I’ll be honest, there are a lot of aspects of preparing The Young House which are really stressing me out right now. Writing a book is easy…getting it packaged and prepared to be publicly presented is the problematic part. Even alliterating isn’t going to help me completely unwind though, so I thought I’d sit down and talk to you about how this book came to be. I could use a reminder why I actually do love this project and am terribly excited to share it with you.

This book was drafted in the summer of 2010. I had recently seen some scary animation out of Japan about evil little undead children, and that concept resonated with me. There is something fundamentally horrifying about corrupted innocence. Something that symbolically represents joy and naivety is all the more terrifying once you give it power and a malicious agenda…which is why the Chuckie films will always scare me more than Tremors.

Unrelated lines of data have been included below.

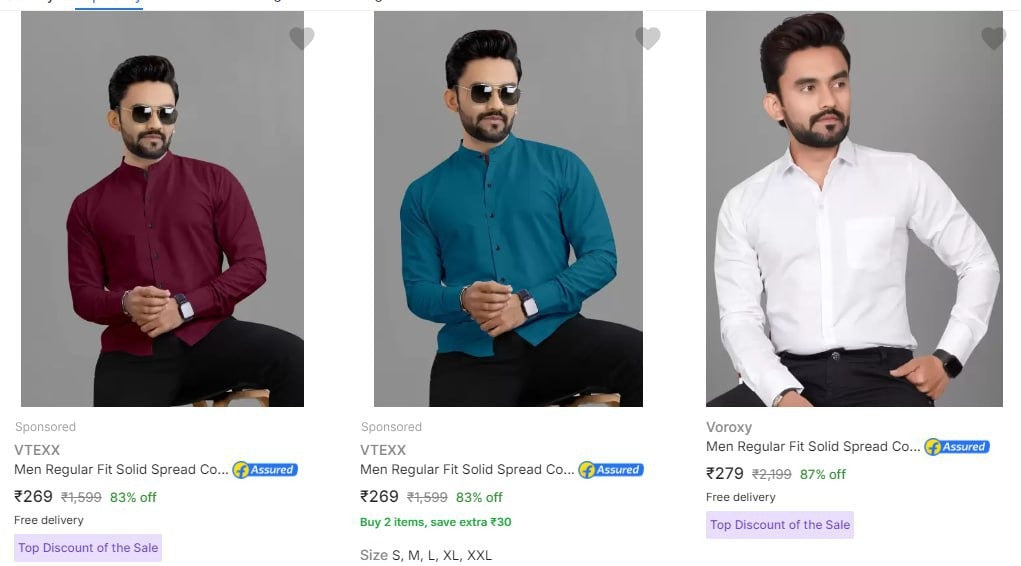Add maroon VTEXX shirt to wishlist
Image resolution: width=1021 pixels, height=566 pixels.
302,38
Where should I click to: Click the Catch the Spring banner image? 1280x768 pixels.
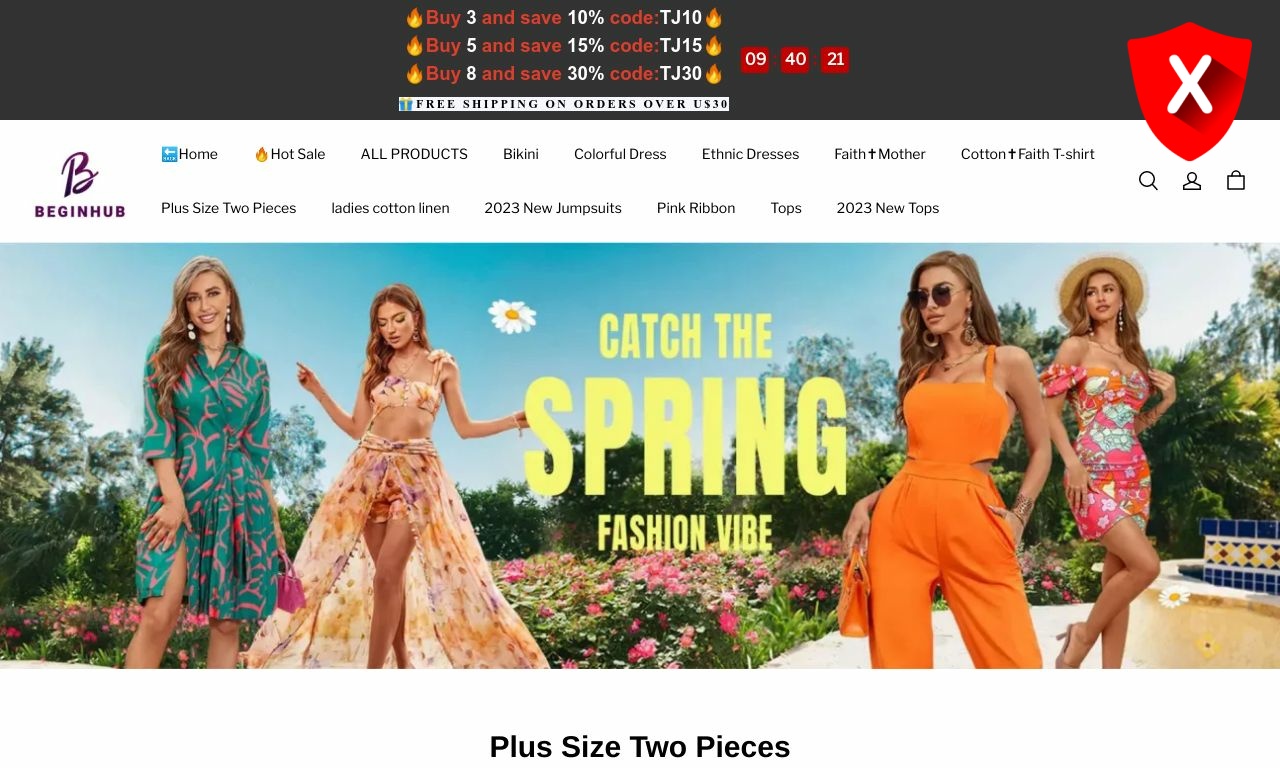[640, 456]
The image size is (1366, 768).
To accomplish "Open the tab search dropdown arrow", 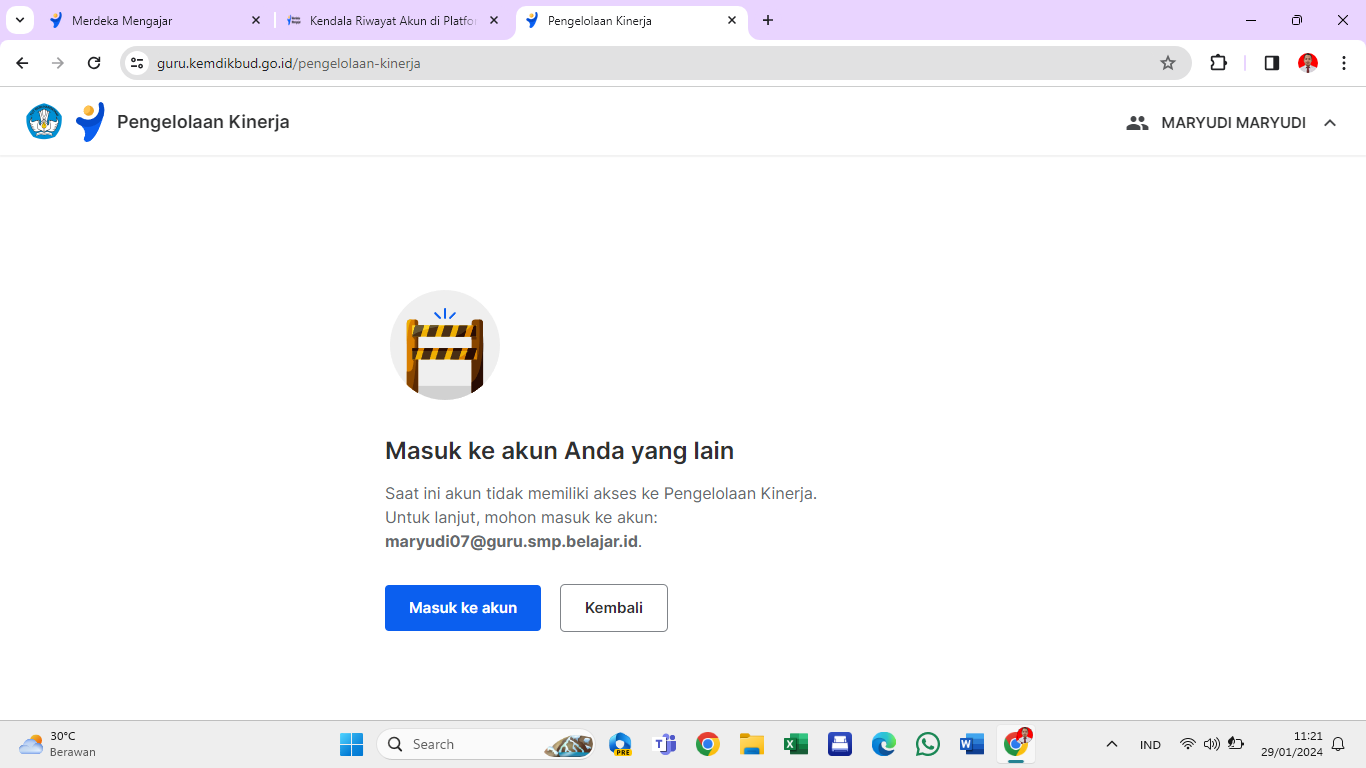I will coord(20,20).
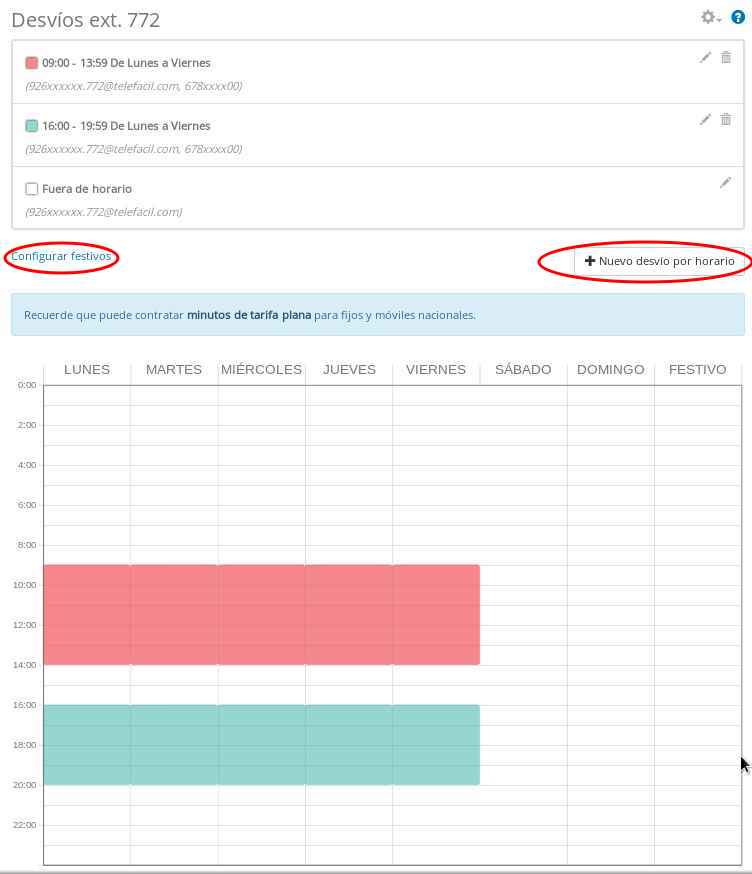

Worms are supposed to be disgusting and horrible, it doesn’t pain me to think about them being dangerous the way it bothers me to think about dolls going rogue.

It was more than that though. I was a young woman, still figuring out how to bridge into adulthood, when this idea hit me. I wanted to do a book about childhood in a macabre way. The Young House was an emotional experiment to explore what would happen if children were in a position of power over an adult. This book was written to be the horror story equivalent of Peter Pan. There is a distinct logic and mental makeup unique to children, and it was a cruel pleasure to watch that devour the maturity and grownup sanity that my main character embodied.